Régis Jauffret procède également à une attaque en règle contre la cellule familiale, en pleine déliquescence à ses yeux, comme l’illustre cette terrifiante description d’enfants boulimiques demeurant prostrés devant des loisirs audiovisuels solitaires: «Revenus de l’école, les enfants s’ennuient. Ils cherchent en vain une distraction dans la nourriture et les images télévisées. Je ne prends plus la peine depuis longtemps de les inciter à ouvrir leur cartable pour taquiner leurs devoirs ou chantonner une leçon devant un tunnel publicitaire entre deux séries. S’ils deviennent vraiment obèses ils mourront assez jeunes pour ne pas avoir le temps de s’aigrir, s’ils survivent ils trouveront peut-être un moyen légal qui leur permettra de gagner de l’argent en travaillant du bout des doigts quelques heures par semaine. […] Ce soir je commanderai une pizza, je regarderai un film dans ma chambre dont je fermerai la porte à clé pour avoir une paix impériale. Je dirai aux enfants d’utiliser le fer s’ils veulent porter demain du linge repassé. Ils prendront chacun un bac de crème glacée et ils le creuseront à la cuillère en ingurgitant en même temps une émission où on dissèque des fœtus engendrés dans l’espace par des couples de matheux, un débats sur les bienfaits de l’alcool dans les milieux trop défavorisés pour accéder un jour à une forme d’espérance, à moins qu’un reportage sur la reconstruction du pont transbordeur qui redonnera au port sa pittoresque physionomie d’avant-guerre surgisse tout à coup au détour d’un bulletin météo catastrophique pour le sud du pays condamné à continuer de frire sous un soleil suffisant comme une lampe parvenue en attendant la fin des temps. […] Leur père est passé les voir tout à l’heure entre deux clients. Il ne les prendra pas ce week-end, ni les suivants. Il vient de se mettre en ménage avec une jeune femme qui n’aime que les chiens. […] Les gamins semblent ne plus rien avoir à me communiquer. Maintenant que je suis rentrée, ils s’occupent. Ils mangent des aliments de couleur et de consistance indéterminés devant des jeux vidéo loués à la sortie de l’école dans une nouvelle boutique tenue par un libraire qui a fait faillite l’année passée.»

▸ Données fournies
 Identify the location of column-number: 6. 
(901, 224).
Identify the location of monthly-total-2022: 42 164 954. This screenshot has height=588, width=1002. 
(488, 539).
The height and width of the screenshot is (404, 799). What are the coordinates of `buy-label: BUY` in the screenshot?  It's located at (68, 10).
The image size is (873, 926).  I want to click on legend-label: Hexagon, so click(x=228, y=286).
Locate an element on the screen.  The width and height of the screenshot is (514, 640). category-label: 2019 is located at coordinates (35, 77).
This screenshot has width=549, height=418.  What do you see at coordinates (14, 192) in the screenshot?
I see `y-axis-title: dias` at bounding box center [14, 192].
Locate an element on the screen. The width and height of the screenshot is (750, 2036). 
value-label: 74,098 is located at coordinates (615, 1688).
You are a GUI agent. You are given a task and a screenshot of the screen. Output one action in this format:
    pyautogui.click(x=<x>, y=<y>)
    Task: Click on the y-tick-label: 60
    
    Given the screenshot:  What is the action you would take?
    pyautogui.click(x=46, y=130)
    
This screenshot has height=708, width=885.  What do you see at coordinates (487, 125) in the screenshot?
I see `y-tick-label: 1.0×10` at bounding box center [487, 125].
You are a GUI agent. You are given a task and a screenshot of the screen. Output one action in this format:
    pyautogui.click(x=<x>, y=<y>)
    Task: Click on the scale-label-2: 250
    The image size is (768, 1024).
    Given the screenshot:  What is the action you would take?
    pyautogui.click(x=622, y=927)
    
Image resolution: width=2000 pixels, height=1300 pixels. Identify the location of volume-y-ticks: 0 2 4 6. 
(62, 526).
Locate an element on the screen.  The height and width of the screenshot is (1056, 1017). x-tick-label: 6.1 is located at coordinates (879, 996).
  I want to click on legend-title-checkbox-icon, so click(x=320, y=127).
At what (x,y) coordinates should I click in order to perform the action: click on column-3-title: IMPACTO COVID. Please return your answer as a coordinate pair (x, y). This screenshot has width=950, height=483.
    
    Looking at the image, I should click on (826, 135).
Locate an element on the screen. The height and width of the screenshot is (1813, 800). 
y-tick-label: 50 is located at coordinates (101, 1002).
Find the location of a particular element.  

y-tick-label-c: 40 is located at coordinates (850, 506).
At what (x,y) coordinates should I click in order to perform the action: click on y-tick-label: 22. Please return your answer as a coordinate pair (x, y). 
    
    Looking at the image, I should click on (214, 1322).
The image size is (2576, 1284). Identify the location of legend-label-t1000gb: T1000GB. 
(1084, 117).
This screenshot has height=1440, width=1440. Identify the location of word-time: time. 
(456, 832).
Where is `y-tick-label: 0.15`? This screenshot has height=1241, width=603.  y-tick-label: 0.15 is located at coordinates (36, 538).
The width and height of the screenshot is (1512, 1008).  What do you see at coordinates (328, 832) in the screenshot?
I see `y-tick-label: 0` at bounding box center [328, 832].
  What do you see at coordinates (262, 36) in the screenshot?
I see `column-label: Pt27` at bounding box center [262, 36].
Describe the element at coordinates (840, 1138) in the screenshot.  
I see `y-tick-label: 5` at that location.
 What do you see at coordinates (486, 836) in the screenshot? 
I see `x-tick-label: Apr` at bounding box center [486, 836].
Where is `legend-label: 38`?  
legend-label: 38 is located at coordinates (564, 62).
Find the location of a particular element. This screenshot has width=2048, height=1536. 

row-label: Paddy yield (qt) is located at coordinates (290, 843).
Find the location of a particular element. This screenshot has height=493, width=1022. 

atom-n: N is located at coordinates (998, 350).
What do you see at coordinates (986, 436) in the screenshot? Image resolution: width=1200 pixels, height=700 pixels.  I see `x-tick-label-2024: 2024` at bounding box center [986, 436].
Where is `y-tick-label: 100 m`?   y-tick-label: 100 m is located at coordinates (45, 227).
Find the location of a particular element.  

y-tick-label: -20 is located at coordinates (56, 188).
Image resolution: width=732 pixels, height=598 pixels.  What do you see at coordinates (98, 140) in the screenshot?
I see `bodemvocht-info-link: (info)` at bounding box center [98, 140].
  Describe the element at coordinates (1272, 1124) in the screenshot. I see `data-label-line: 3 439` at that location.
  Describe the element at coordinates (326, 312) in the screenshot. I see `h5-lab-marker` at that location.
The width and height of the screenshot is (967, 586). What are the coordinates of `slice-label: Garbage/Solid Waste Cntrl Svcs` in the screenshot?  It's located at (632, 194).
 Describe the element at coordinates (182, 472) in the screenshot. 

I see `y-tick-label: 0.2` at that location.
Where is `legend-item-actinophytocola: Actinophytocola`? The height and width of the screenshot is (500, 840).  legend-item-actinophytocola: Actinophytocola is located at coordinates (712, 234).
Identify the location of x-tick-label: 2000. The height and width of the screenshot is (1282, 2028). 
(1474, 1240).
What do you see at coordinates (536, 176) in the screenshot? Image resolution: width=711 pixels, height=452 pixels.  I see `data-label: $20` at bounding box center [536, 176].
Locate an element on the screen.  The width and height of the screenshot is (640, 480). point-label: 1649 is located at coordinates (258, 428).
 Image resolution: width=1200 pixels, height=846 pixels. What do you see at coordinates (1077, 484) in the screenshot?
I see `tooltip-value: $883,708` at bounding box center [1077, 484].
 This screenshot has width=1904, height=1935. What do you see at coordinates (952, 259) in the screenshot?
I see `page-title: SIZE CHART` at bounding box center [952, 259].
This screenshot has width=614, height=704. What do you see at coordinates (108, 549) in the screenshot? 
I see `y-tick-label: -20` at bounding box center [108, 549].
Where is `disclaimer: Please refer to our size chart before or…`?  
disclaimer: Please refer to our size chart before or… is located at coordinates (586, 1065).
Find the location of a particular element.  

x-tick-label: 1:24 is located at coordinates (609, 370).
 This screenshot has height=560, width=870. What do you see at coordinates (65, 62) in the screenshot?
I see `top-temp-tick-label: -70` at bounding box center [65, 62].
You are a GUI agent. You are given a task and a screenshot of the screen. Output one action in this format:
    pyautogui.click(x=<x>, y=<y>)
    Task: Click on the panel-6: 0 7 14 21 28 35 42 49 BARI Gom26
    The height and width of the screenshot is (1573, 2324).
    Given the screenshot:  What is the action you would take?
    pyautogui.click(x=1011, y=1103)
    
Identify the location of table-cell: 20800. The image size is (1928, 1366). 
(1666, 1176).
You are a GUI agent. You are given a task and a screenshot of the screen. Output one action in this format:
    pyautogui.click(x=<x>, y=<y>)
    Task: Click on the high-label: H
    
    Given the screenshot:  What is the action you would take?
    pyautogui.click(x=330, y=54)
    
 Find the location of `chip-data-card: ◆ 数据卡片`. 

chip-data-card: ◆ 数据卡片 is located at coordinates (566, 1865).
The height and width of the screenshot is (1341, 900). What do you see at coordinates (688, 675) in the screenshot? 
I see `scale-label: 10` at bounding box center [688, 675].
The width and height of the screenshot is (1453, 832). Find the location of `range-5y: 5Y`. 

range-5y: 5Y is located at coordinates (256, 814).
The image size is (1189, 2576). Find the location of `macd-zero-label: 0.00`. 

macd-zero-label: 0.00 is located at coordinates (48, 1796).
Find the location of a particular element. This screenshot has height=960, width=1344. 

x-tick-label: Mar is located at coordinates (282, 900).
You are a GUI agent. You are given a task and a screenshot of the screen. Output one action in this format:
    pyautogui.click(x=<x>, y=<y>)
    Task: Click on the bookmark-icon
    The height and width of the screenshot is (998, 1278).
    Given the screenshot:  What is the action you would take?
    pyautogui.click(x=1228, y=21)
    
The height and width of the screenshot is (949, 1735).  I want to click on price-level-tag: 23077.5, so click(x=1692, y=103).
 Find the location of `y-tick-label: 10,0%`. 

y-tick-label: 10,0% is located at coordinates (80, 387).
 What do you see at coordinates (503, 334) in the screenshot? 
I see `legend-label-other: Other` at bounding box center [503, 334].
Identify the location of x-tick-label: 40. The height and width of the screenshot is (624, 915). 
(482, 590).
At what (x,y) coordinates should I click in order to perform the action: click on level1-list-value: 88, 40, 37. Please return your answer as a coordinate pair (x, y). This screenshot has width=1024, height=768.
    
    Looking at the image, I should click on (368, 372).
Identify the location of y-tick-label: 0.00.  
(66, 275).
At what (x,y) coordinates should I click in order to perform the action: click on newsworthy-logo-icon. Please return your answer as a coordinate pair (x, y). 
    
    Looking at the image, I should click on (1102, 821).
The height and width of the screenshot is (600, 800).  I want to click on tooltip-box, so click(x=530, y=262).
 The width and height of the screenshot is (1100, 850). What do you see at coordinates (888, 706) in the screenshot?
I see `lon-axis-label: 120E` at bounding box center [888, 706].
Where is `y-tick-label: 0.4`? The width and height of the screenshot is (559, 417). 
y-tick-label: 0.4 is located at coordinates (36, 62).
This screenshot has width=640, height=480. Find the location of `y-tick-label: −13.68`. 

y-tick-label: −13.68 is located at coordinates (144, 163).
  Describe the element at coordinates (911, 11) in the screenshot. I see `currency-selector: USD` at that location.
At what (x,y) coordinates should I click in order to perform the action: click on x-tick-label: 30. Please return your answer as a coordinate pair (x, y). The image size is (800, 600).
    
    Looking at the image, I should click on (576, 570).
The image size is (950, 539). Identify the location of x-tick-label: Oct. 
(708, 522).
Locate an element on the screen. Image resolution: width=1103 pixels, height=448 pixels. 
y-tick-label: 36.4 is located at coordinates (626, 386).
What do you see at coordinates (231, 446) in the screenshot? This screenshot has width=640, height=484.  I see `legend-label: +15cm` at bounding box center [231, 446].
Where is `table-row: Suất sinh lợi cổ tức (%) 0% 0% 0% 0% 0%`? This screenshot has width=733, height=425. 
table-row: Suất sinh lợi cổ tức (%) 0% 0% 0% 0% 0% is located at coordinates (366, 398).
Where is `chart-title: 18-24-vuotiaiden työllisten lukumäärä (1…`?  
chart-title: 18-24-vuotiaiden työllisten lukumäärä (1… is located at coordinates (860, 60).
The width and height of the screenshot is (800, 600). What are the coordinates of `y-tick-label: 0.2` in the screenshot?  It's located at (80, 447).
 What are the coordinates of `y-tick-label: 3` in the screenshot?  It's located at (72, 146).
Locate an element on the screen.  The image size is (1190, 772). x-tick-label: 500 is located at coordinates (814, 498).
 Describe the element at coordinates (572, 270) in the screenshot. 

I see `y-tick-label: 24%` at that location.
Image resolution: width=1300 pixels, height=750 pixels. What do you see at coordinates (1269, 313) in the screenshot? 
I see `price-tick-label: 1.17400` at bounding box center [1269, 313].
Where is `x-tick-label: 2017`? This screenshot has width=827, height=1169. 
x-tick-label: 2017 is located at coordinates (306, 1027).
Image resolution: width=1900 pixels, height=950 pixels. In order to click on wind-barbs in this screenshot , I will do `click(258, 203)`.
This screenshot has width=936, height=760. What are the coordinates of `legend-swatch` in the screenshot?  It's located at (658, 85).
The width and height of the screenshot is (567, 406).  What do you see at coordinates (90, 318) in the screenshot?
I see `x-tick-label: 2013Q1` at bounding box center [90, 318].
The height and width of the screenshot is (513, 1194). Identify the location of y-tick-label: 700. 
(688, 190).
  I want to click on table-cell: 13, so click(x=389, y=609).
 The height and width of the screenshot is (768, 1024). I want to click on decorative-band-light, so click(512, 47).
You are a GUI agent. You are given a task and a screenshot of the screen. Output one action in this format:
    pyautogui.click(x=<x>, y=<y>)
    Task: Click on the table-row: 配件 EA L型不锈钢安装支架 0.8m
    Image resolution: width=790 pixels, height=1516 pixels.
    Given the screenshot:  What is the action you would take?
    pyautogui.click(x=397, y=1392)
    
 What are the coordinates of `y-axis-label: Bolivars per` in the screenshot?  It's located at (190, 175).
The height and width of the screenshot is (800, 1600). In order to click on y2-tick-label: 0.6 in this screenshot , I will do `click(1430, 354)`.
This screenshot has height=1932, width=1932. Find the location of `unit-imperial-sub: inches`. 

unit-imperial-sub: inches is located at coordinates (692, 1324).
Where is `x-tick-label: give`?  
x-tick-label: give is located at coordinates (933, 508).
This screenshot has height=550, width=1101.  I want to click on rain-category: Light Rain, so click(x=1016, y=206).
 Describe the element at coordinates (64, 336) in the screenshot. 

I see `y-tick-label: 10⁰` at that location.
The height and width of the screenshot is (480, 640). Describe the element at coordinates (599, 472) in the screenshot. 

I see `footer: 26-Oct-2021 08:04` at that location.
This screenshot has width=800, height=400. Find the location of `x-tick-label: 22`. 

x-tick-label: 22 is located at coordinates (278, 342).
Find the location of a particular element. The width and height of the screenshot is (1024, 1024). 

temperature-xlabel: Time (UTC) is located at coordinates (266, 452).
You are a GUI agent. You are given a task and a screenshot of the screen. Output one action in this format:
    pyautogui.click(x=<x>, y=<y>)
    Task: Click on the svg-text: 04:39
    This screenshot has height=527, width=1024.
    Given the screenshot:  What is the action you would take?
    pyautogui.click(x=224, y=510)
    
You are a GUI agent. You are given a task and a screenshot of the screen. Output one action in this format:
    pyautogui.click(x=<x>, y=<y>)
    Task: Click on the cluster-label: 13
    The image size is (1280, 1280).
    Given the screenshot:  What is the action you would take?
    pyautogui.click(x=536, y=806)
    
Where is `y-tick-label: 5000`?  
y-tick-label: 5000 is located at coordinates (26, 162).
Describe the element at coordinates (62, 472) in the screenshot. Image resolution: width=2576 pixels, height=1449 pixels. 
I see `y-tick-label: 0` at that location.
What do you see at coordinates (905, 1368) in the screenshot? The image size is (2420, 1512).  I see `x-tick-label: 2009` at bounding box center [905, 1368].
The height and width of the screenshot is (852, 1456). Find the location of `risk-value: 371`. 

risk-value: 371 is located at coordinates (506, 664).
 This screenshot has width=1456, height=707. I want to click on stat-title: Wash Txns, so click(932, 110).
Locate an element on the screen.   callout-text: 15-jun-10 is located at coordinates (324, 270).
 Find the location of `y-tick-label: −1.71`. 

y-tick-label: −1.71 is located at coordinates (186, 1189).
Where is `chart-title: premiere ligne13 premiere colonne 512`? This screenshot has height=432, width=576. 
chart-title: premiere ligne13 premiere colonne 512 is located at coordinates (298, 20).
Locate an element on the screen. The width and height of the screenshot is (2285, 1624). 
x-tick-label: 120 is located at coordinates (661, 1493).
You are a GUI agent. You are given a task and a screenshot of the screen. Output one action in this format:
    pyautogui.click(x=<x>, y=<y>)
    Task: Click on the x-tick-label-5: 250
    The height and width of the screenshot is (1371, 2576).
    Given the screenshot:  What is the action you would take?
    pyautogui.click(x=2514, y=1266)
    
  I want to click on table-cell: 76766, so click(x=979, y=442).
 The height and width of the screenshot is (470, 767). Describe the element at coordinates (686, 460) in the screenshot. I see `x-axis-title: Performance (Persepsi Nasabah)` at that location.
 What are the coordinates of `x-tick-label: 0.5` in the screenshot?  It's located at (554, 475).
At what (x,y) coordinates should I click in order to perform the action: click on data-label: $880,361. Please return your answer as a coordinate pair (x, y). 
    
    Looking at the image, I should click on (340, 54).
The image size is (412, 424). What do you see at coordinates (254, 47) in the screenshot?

▸ Consigne
Dites si chaque affirmation concorde avec l’extrait proposé, en répondant par oui ou non et en citant mot pour mot les termes décisifs : (a) le père des enfants les prendra ce week-end ; (b) le « je » du texte prévoit de commander une pizza ce soir ; (c) la nouvelle boutique où les jeux vidéo sont loués est tenue par un ancien boulanger.

▸ Zone de réponse
(a) Non : « Il ne les prendra pas ce week-end, ni les suivants. »
(b) Oui : « Ce soir je commanderai une pizza »
(c) Non : « tenue par un libraire qui a fait faillite l’année passée »